At Richlite, sustainability started taking off in the 1990s. “Here in the tide flats in Tacoma, there’s a lot of manufacturing that goes on, a lot of pollutants in the area, and trying to lower our impact is crucial,” said Stickle. Looking for ways to reduce their impact, Richlite began to develop a WE Technology. The WE Technology, implemented in the 2000s, was created in-house and is trademarked by the company. Through this process, a significant part of the manufacturing becomes a closed-loop cycle, producing its own self-sustaining energy as it cleans the exhaust it yields.
The resin used in Richlite is diluted with methanol and ethanol, a special in-house additive in order to saturate the paper thoroughly. After the paper is soaked in resin, it’s dried before being pressed, and this is where the WE technology comes in. Stickle explained the process: “In order to dry the paper, we heat our drying stack to about 600o F. At that temperature, when you add methanol or ethanol, it creates exhaust. We capture that exhaust and run it through an oxidizer, which circulates the VOCs through a chamber, scrubbing them and destroying them. As the exhaust circulates, it creates 900o of clean heat in the chamber. We only need 600o to dry the paper, so with the use of heat exchangers we reduce the heat and plumb it back into our drying stacks.”

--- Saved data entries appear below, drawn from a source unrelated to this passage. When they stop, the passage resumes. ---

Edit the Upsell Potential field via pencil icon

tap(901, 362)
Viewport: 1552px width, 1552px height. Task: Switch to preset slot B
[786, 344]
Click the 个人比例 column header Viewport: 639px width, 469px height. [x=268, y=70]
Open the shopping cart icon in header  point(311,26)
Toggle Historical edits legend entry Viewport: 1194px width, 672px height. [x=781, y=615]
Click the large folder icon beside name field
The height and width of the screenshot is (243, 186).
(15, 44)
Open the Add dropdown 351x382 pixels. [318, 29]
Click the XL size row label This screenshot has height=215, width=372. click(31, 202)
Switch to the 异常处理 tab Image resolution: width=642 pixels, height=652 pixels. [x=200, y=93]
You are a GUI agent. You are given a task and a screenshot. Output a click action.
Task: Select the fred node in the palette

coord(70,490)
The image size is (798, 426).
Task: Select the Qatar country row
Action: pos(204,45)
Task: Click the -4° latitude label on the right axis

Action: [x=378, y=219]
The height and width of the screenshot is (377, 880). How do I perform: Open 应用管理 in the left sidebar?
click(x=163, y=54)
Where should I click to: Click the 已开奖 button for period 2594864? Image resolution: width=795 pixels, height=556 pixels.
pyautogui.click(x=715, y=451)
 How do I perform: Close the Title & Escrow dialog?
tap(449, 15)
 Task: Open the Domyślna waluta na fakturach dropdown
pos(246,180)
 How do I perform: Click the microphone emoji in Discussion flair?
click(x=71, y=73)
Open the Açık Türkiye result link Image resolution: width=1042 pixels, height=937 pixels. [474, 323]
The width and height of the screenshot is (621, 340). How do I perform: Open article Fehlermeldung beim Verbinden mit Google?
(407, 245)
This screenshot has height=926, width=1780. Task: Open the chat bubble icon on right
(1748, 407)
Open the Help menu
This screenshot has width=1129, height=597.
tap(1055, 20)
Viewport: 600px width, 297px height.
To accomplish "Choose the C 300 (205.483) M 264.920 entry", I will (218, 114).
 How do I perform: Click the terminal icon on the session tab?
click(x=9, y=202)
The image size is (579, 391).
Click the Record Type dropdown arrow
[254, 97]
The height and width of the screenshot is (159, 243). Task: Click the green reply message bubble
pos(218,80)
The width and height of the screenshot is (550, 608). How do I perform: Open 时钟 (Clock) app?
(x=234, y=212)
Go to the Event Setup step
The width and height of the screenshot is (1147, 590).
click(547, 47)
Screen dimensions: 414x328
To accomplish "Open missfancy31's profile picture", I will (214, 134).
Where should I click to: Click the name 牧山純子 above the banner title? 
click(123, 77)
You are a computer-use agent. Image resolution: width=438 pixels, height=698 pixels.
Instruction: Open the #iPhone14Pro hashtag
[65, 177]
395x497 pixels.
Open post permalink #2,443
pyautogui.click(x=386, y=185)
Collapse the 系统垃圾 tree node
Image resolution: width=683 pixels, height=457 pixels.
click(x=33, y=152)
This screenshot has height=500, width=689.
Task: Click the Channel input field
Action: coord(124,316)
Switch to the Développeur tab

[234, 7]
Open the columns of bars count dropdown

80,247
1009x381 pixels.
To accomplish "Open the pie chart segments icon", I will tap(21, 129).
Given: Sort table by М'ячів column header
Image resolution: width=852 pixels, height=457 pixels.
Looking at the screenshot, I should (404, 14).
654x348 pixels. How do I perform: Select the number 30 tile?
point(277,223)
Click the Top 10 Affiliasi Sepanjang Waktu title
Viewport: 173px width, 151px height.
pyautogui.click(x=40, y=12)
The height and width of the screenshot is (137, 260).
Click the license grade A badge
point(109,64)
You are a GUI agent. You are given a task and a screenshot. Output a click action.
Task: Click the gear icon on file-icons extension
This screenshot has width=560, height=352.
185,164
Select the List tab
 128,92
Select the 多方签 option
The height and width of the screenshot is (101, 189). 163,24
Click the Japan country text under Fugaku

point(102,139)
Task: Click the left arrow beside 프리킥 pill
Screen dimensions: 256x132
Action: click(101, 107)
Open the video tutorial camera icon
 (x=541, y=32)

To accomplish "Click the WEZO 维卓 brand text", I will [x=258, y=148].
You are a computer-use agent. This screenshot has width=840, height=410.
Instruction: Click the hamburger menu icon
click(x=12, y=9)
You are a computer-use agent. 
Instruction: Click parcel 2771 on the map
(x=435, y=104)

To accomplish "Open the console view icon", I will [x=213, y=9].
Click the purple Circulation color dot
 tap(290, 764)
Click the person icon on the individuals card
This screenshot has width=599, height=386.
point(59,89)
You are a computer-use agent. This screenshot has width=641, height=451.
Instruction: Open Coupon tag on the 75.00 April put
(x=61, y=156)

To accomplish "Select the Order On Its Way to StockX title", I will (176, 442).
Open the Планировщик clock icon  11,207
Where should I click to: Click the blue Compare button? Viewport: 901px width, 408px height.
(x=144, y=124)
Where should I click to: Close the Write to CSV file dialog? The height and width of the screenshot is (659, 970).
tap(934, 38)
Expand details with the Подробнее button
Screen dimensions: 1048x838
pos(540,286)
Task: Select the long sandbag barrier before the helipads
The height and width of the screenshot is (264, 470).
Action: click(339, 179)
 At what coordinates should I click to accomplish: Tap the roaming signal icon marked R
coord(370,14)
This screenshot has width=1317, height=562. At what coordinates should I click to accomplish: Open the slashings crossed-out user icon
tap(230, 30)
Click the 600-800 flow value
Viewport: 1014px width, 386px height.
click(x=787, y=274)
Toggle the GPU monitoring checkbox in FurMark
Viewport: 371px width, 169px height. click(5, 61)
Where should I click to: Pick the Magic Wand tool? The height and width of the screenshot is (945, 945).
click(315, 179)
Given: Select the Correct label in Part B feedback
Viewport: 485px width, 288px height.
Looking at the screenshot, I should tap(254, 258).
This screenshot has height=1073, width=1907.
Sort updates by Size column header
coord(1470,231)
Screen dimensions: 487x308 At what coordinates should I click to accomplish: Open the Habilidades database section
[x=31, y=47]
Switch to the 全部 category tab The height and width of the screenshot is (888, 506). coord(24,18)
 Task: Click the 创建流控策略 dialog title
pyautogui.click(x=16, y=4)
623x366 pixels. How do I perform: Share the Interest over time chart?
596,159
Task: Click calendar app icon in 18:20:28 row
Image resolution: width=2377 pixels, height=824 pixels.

What are the effects of this process? “Basically, we take the exhaust, scrub it clean, and use the heat from the exhaust to dry our paper. We barely have to turn our natural gas on in order to get the process running. We turn it on to get it heated up, and then after that, we turn the natural gas off and it becomes a completely closed-loop cycle.” By destroying the VOCs, the heat that’s created is 99.9-percent clean air. Stickle told us that because they’re able to generate their own energy through the resin, they’ve been able to reduce natural gas consumption by 80 percent and CO2 emissions by 50 percent. “It doesn’t make a difference for our final product, because the additives evaporate during the drying process, so whether we use WE Technology, methanol, or water, it doesn’t change the final product.”
Looking to the Future
Richlite is constantly looking for new ways to lower their carbon footprint, and to better recycle and reuse their waste. They’re also exhaustively examining each piece that goes into the manufacture of Richlite to determine where there’s room for improvement. In addition to their buyback program, and figuring out new ways to reuse Richlite itself, they’re also thinking critically about other materials: “We use release paper on each sheet when it goes into the presses and we’re trying to find a way we can reuse those sheets. We could just throw them in the recycling, but we’d rather cut out that waste and find ways to reuse the same product multiple times during manufacturing before we have to dispose of it.”
And beyond certifications and green building rating points, Stickle contended that “it’s even more important that we’re specifying products that aren’t just sustainable, but that are made in a sustainable way. Ethically, we all have to find a way to lower our carbon footprint and there are many sustainable products out there, but if you really start to investigate how they’re made, you realize that they’re not as sustainable as they seem. You have to look past the surface level.”